Begin Page text
I've never been optimistic that the XML menu capability of these Cisco phones would prove to be valuable. It's a clever thing and I'm sure there are some useful edge cases, but for nearly all imagined uses it's difficult to imagine the phone being handier or more useful than the real computer sitting 8 inches away from most Cisco IP phones.

Still, I've been playing around with the XML since I got the phone. I've got a little services menu with an "order food" directory of places that will deliver to my house. (I can never seem to remember those phone numbers and they don't really deserve a place in my address book.

Inspired by scottstuff's ab2vcard tool, I wrote an OS X Address Book based phone directory for my phone. Scott had already implemented a similar tool but his is written in ruby and didn't behave quite how I wanted, so I just rolled my own in perl. The code is on github of course, if you want it.

Entering a search string The user selects the external directory of the Cisco phone and is prompted to enter a partial string for searching. This will search through a directory of common .vcf card files (exported from OS X Address Book or Outlook) and also through a directory specific to the MAC address of that particular SIP phone.

In this way, you could provide a common company address book but still allow users to add their own semi-private entries as well. A match is made if any word in the contact name (or company name) matches the supplied string. ("pa" matches "Paul Simon" and also "Ru Paul" for example).
End Page text
- What you will do: Transcribe everything in the Cisco phone directory post from "Inspired by scottstuff's" down to "you want it.", word for word.
Begin Collected data
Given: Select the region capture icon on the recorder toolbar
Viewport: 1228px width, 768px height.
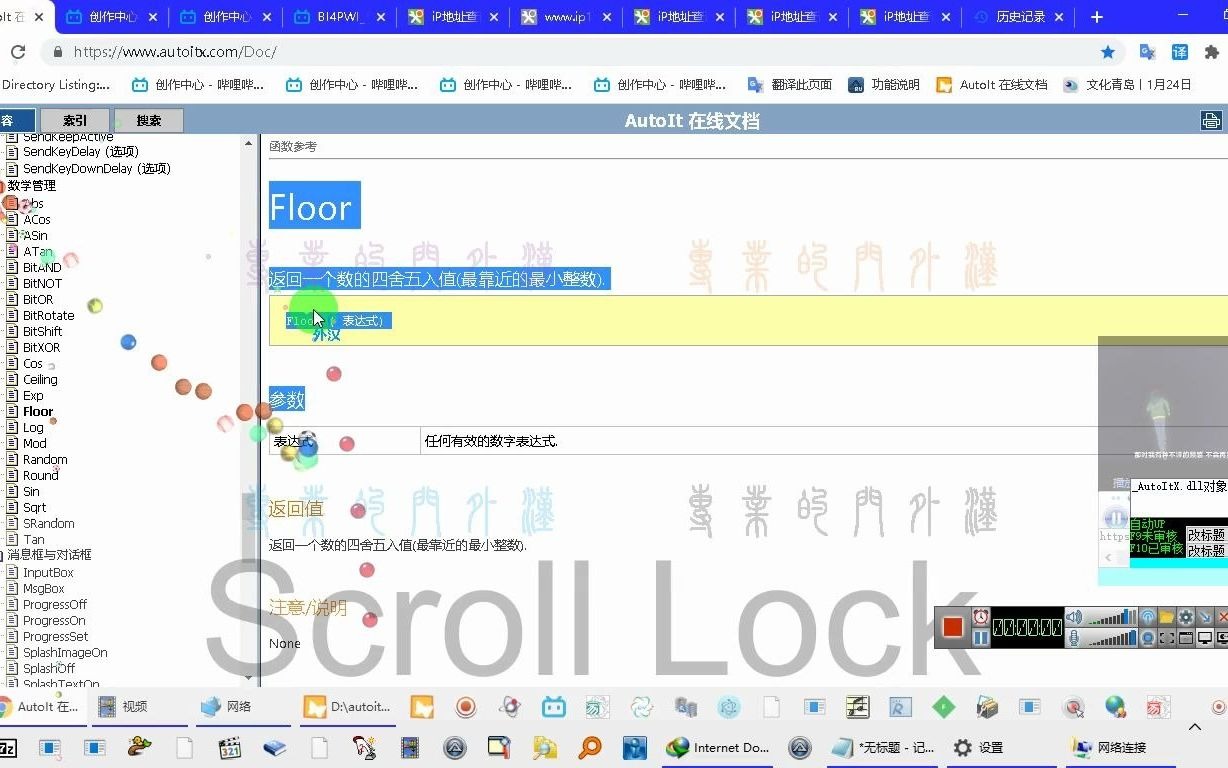Looking at the screenshot, I should [x=1168, y=637].
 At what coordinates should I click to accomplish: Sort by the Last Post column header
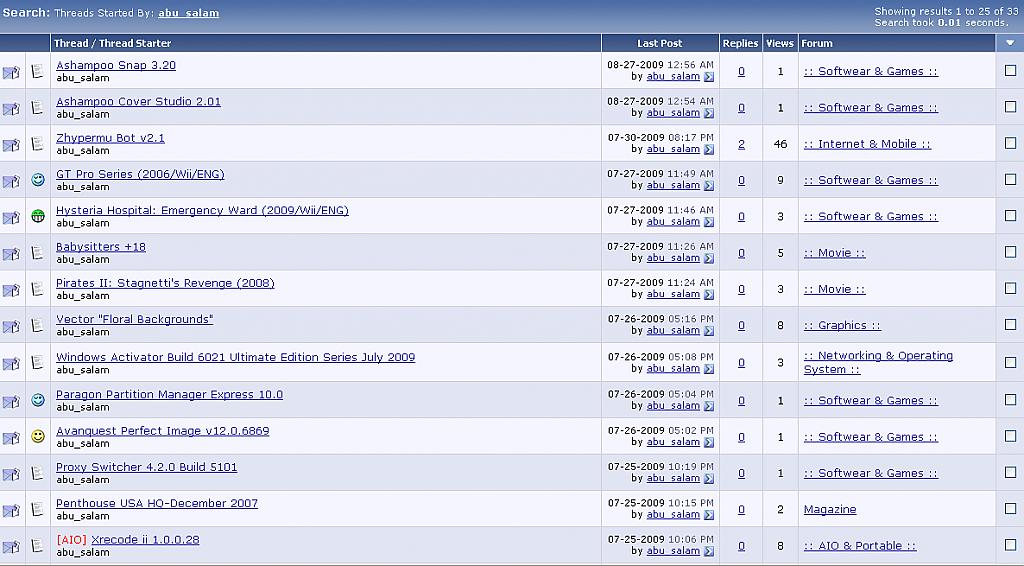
End Collected data
- Solution to the exercise:
Inspired by scottstuff's ab2vcard tool, I wrote an OS X Address Book based phone directory for my phone. Scott had already implemented a similar tool but his is written in ruby and didn't behave quite how I wanted, so I just rolled my own in perl. The code is on github of course, if you want it.